Posted at 9:21 AM, May 31, 2019
and last updated 2019-05-31 10:27:27-04

CLEVELAND — A local group, Cleveland Roots, wants to end food deserts in Cleveland's Clark-Fulton neighborhood. News 5 takes a visit to the farm where there are several plans in place to help feed a community.

The mission started when founder Doug Fawcett drove by a home with a farm for sale in Richfield Township. He bought the farm and wasn’t really sure where to go from there.

“When I originally bought the farm it was like, ‘well this is great but now what do we do with the food once we grow it?’” Fawcett said.

It wasn’t long before he got his answer. Shortly after he bought the farm in 2015, Fawcett told News 5, “an opportunity came up to buy a greenhouse in the inner city in the Clark-Fulton neighborhood and that area is a complete food desert.

Just like that, a dream was born. Four years later and Fawcett is still working on getting the food from the farm to a storefront at West 41st Street and Robert Avenue in the Clark-Fulton neighborhood.

But his organization Cleveland Roots has been keeping plenty busy in the meantime. You see that greenhouse used to belong to Berghaus Flowers Inc. The house where four generations of that family lived and operated the family business was part of the deal.

Now, while they work on getting the storefront up and running, Cleveland Roots is using the massive backyard behind the Berghaus home to build 20 community garden beds.

Anyone in the community is welcome to apply, then, as Cleveland Roots Executive Director Maria Livers told News 5, “Folks commit to the whole season and they are responsible for growing, tending, watering and harvesting.”

"If someone winds up with more food than they need, they’ll share it with others,” Livers said. "If you don’t know the first thing about growing food, you don’t need to worry about that either."

Livers assured News 5 part of the Cleveland Roots mission is “educating them on what can be grown in northeast Ohio if they’re new to gardening in northeast Ohio and also what to do with that produce once they grow it.”

Cleveland Roots has plenty of partnerships to keep its mission on track. The community garden got started back in 2017 thanks to a grant from Neighbor Up, co-funded by the Cleveland Climate Action Fund. When deer started munching their way through the crops at the Richfield Township farm, Brecksville United Church of Christ raised money to build a fence.

This year’s Food & Garden series of classes was made possible by the Cleveland chapters of Les Dames d’Escoffier International’s Green Tables Initiative Grant.
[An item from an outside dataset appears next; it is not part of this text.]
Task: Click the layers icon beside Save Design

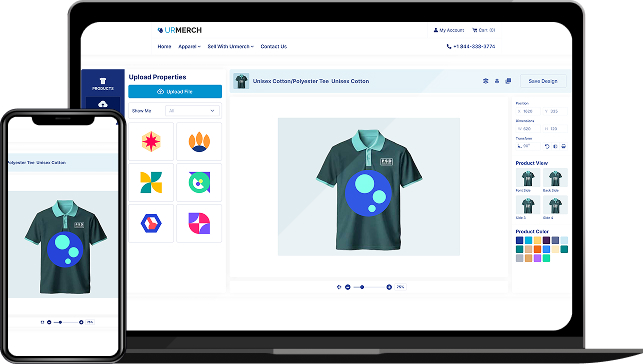Action: tap(508, 81)
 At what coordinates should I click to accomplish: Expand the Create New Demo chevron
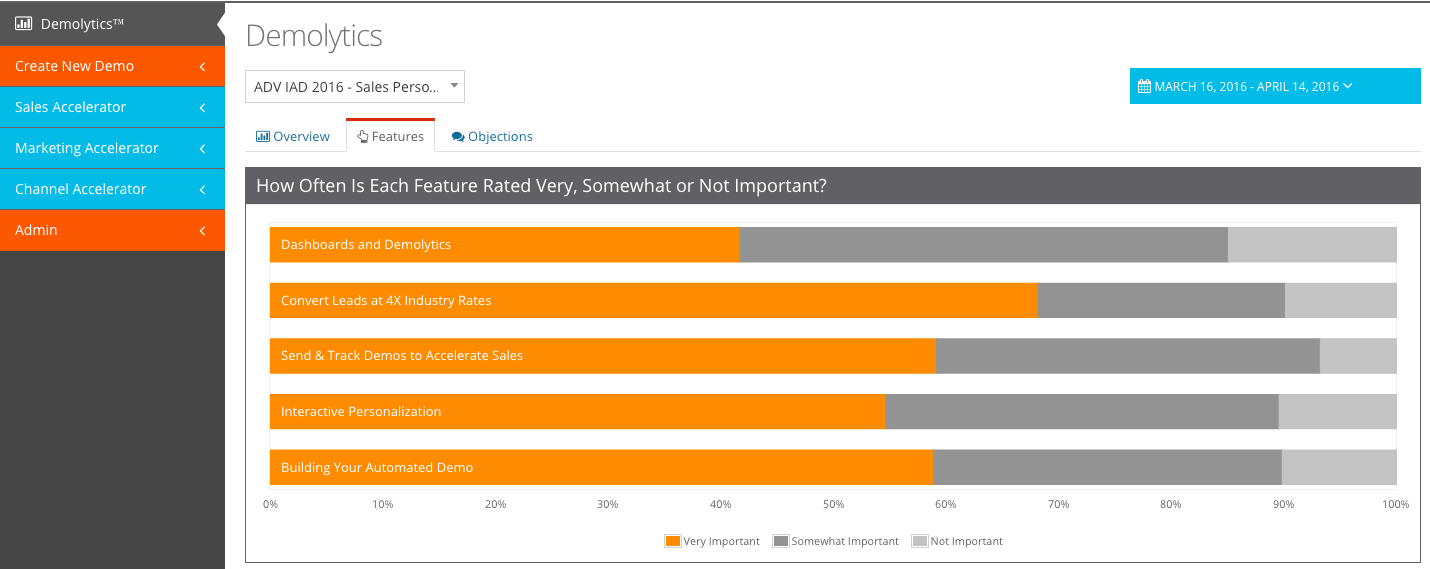pos(202,66)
A new class being offered this season, “Gardening 101: How do we Grow from Here?” was co-funded by a Neighborhood Connections Neighbor UP Grant and the Cleveland Climate Action Fund.

Cleveland Roots isn’t just accepting help, it’s offering it as well. Thanks to its partnership with Cleveland Roots, the U.S. Committee for Refugees & Immigrants can keep its own gardens flush with fresh produce. It uses the Cleveland Roots greenhouse to start its seedlings before moving the plants to a market garden at W. 46th St & Clark. These fresh fruits and vegetables are grown by the refugees and immigrants the organization works with, to be taken home to their families.

The Cleveland Roots storefront at 3257 W. 41st St. is expected to be open for business and will be stocked with fresh, pesticide free produce, by early July.